After his arrival in Chang'an, the emperor Xuanzong (r. 713–756) lodged Śubhākarasṃha in the Ximing Temple. There, Śubhākarasṃha translated a text aimed at the procurement of wealth, which apparently led to the emperor's order impounding the monk's Sanskrit manuscripts. Sometime later the texts were returned and the monk Yi Xing was ordered to assist in Śubhākarasṃha's translation work. The emperor was especially interested in texts dealing with magical and astronomical lore. In 724 Śubhākarasṃha accompanied the emperor to the eastern capital, Loyang, and was commissioned to translate the Mahāvairocana Sūtra (T.D. no. 848), which, along with the Sarvatathāgatatattva-saṃgraha (T.D. no. 866), translated by Vajrabodhi, forms the basis of East Asian Vajrayāna. Yixing composed the first six of seven volumes of the Commentary (T.D. no. 1796) on the Mahāvairocana Sūtra before he died. The final volume (T.D. no. 1797) was completed by the Korean monk known in Chinese as Bukesiyi. The massive Commentary contains Śubhākarasṃha's oral explanations of passages in the Mahāvairocana Sūtra and represents a creative interpretation of the Vajrayana for a Chinese milieu. Śubhākarasṃha also translated the Susiddhikāra Sūtra (T.D. no. 893), a compendium of rituals. In 732 Śubhākarasṃha petitioned the emperor, requesting that he be allowed to return to India, but his request was denied and he died in 735. Śubhākarasṃha's body was embalmed and a stupa erected in his honor near the Longmen caves.

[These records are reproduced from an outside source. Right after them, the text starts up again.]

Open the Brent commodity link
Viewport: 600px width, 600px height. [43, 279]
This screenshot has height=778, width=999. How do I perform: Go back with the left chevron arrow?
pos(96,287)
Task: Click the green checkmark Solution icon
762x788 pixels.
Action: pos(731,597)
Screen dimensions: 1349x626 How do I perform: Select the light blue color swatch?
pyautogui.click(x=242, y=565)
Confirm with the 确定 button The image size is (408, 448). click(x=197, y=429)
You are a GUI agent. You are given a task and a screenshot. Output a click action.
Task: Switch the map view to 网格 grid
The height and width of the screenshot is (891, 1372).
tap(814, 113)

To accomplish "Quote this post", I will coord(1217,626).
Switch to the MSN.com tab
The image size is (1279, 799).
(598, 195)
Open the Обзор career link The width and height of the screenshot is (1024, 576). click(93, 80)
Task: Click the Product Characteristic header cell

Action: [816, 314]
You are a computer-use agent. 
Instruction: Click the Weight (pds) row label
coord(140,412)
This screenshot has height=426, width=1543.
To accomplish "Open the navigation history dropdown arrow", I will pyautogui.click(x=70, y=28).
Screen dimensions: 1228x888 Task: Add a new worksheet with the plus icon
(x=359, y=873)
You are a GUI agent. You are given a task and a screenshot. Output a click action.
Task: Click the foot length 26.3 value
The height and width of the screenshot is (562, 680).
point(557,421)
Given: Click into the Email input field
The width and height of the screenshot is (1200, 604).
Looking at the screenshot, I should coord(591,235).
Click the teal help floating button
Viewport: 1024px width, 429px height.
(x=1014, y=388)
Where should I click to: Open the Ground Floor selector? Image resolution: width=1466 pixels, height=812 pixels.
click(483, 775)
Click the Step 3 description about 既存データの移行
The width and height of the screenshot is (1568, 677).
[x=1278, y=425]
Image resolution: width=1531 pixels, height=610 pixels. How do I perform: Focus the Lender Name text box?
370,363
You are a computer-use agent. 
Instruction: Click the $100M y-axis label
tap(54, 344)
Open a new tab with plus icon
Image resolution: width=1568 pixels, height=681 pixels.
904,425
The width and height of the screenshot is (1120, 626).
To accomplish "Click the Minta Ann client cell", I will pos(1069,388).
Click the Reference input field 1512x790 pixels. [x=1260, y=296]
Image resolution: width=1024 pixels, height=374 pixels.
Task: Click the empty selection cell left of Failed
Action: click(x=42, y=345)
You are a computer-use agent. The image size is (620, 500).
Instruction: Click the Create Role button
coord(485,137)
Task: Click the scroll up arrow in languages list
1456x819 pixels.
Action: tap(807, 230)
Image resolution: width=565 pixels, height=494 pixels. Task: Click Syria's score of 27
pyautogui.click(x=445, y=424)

Śubhākarasṃha's importance lay in his translation into Chinese of key texts of the Vajrayana tradition, including the Mahāvairocana Sūtra and the Susiddhikāra Sūtra, and in his establishment of the Zhenyan school in the Chinese court. Through his oral teachings contained in the Commentary, Śubhākarasṃha initiated a tradition of careful adaptation of Indian Vajrayana ideas and practices for the East Asian milieu. In its original, and in its revised edition of Wengu and Zhiyan, the Commentary was a source of creative interpretation for both Zhiyan and, later, Japanese Shingon and the Esoteric branches of Tendai. Finally, Śubhākarasṃha applied his supernormal "powers" (siddhi) as a means of building political support for Zhenyan. He was a siddha, or "wonder-worker," as well as a translator, and his exploits caught the imagination of both courtiers and masses. Years after his death, emperors and officials visited his tomb to pray for rain.
See Also
Bibliography
The biographies of Śubhākarasṃha, Vajrabodhi, and Amoghavajra have been translated and carefully annotated by Zhou Yi Liang in his "Tantrism in China," Harvard Journal of Asiatic Studies 8 (March 1945): 241–332.
New Sources
Chen, Jinhua. "The Construction of Early Tendai Esoteric Buddhism: The Japanese Provenance of Saicho's Transmission Documents and Three Esoteric Buddhist Apocrypha Attributed to Subhakarasimha." Journal of the International Association of Buddhist Studies 21, no. 1 (1998): 21–76.
Orzech, Charles D. "Seeing Chen-yen Buddhism: Traditional Scholarship and the Vajrayana in China." History of Religions 29 (1989): 87–114.
Yamamoto, C., and International Academy of Indian Culture. Mahavairocana-Sutra: Translated into English from Ta-p'i lu che na ch'eng-fo shen-pien chia-ch'ih ching, the Chinese Version of Subhakarasimha and I-hsing, A.D. 725. New Delhi, 1990.